> [TASK DESCRIPTION] Here are some records; quote them exactly, leaving out the pictures.

> [Collected data entries]
★ ★ ★

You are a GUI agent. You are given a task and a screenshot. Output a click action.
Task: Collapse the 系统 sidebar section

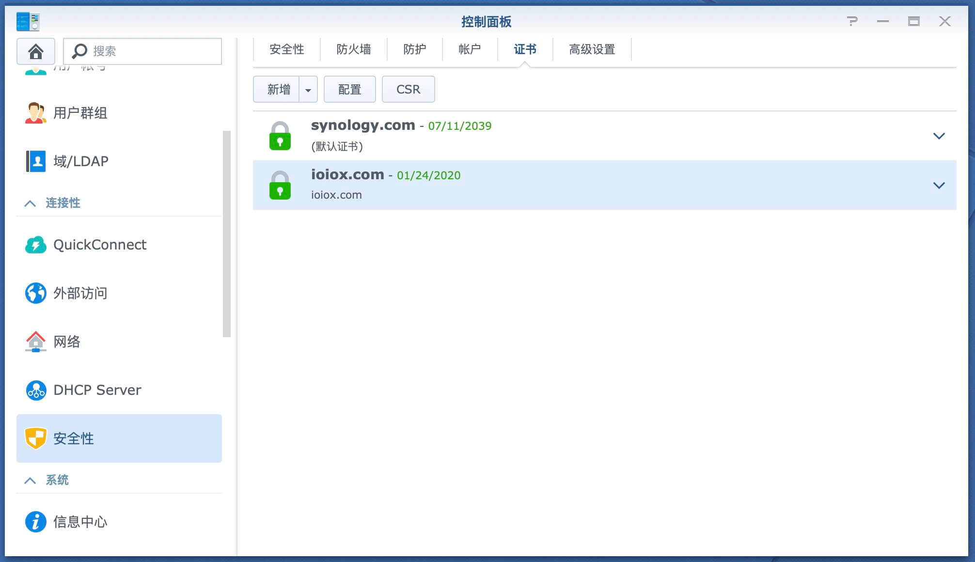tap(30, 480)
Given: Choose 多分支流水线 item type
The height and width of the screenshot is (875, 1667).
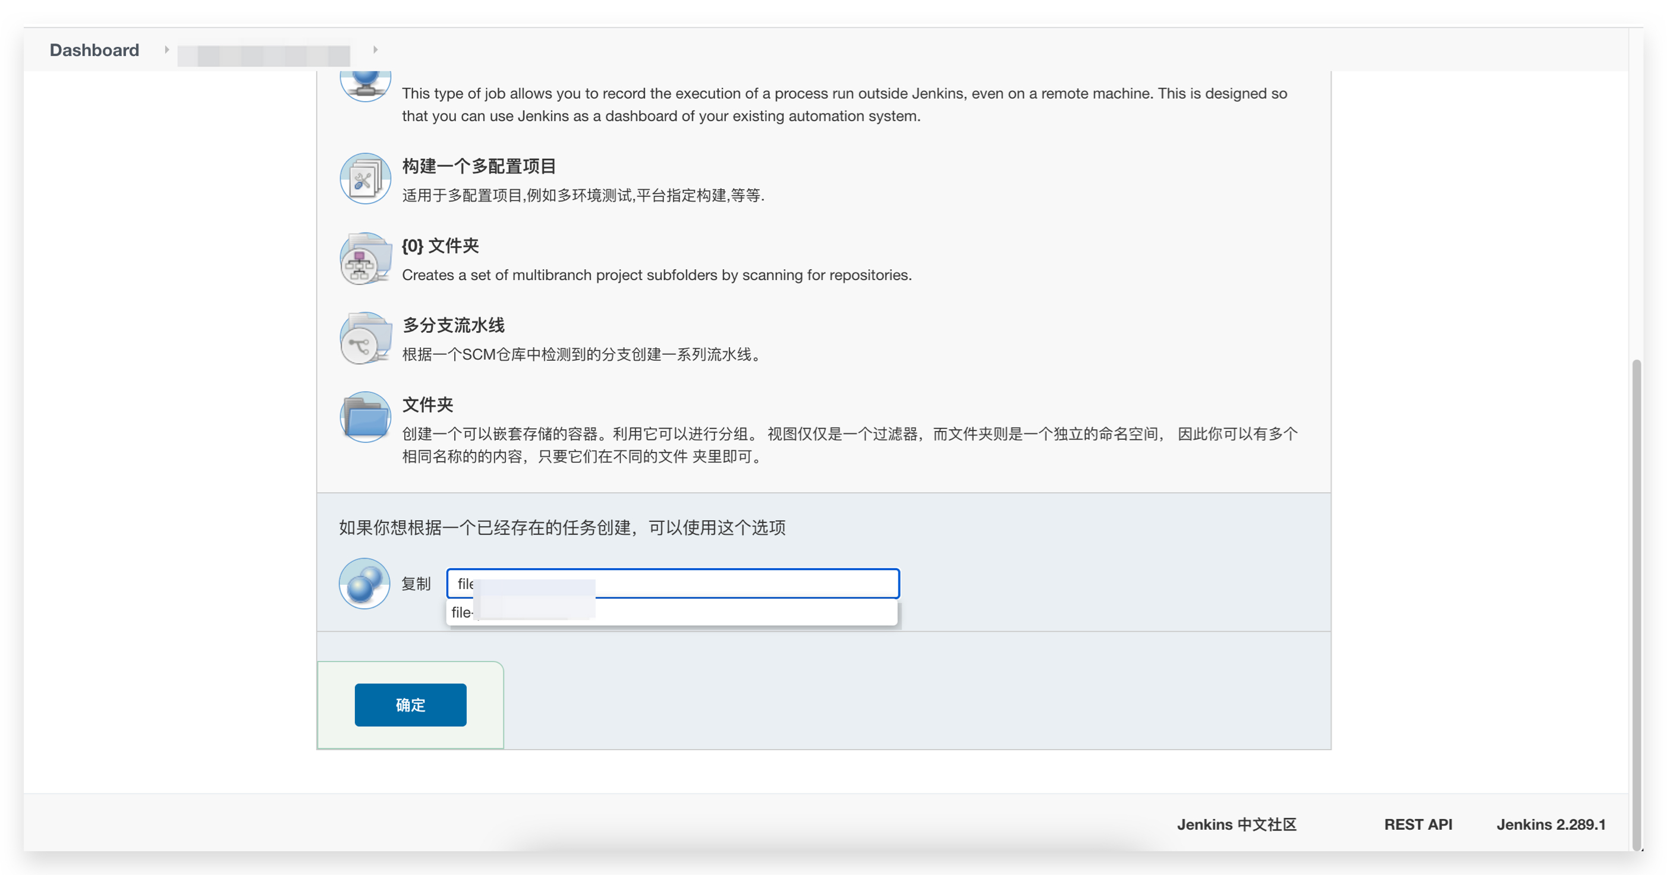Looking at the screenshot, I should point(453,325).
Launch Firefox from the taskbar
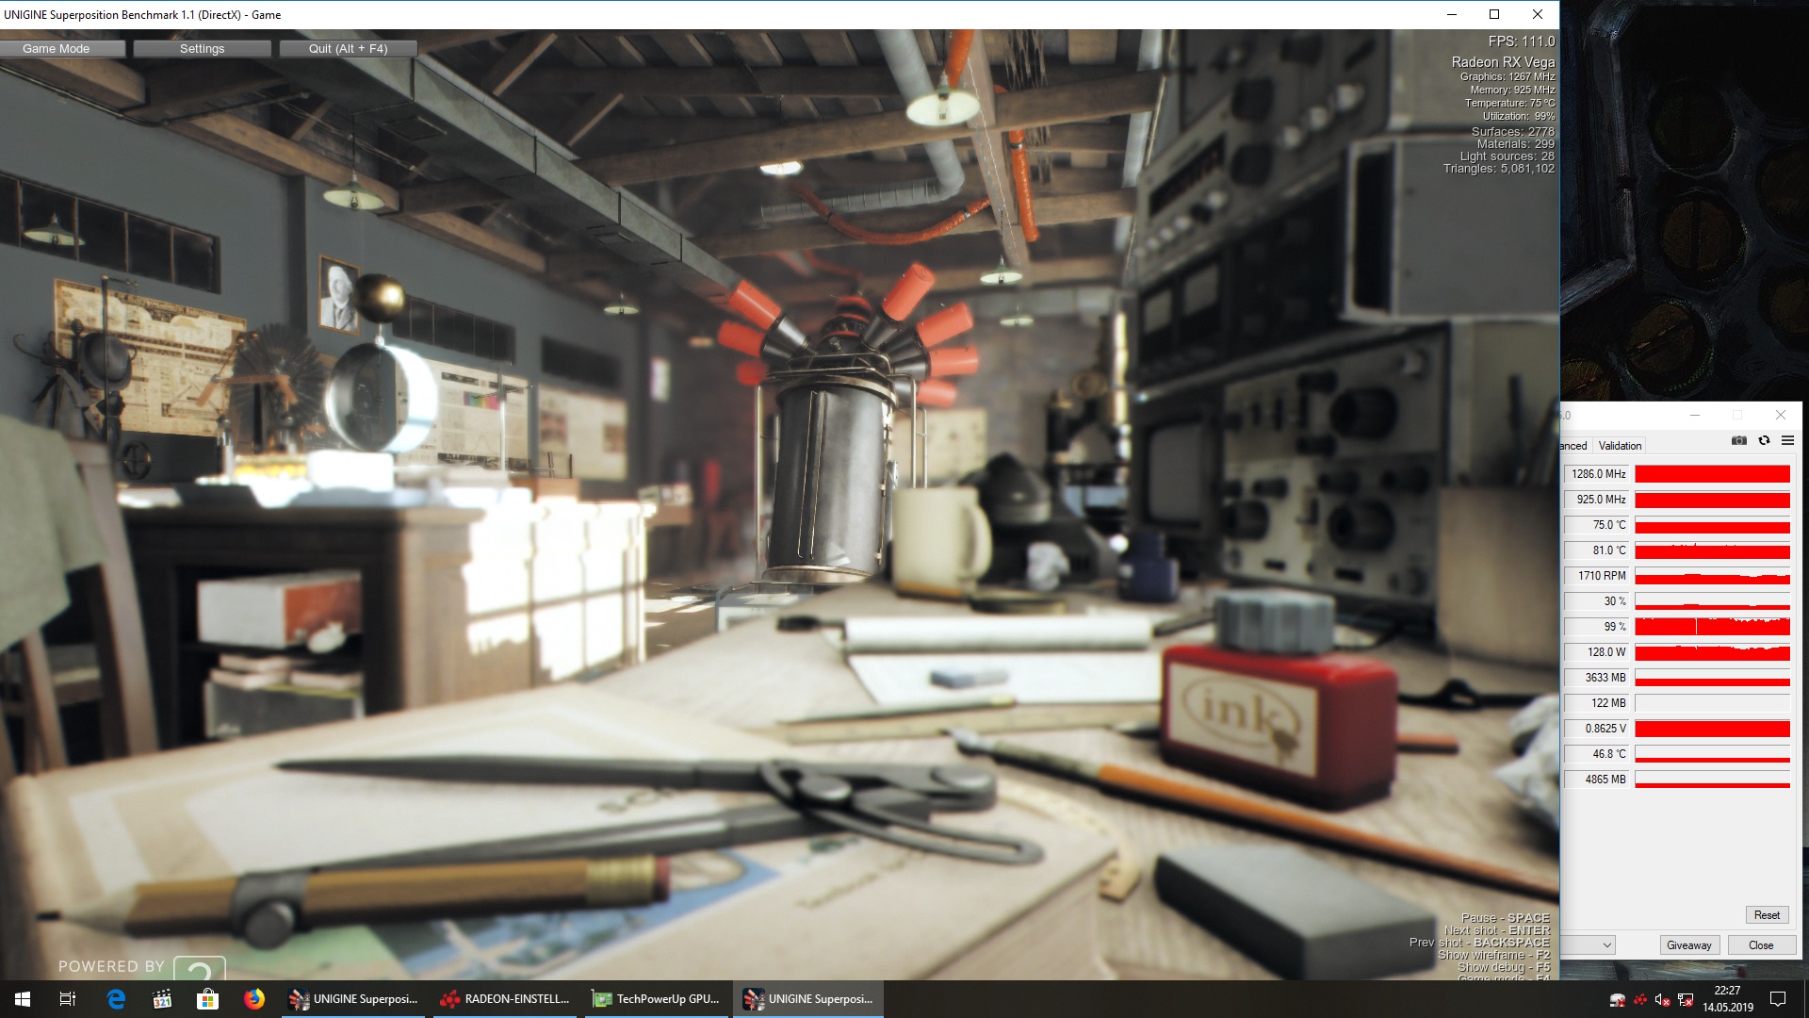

★ ★ ★

> [RESULT OF THIS TASK]
You are a GUI agent. You are given a task and a screenshot. Output a click action.
Task: Collapse the 系统 sidebar section

tap(30, 480)
Given: Choose 多分支流水线 item type
The height and width of the screenshot is (875, 1667).
Looking at the screenshot, I should point(453,325).
Launch Firefox from the taskbar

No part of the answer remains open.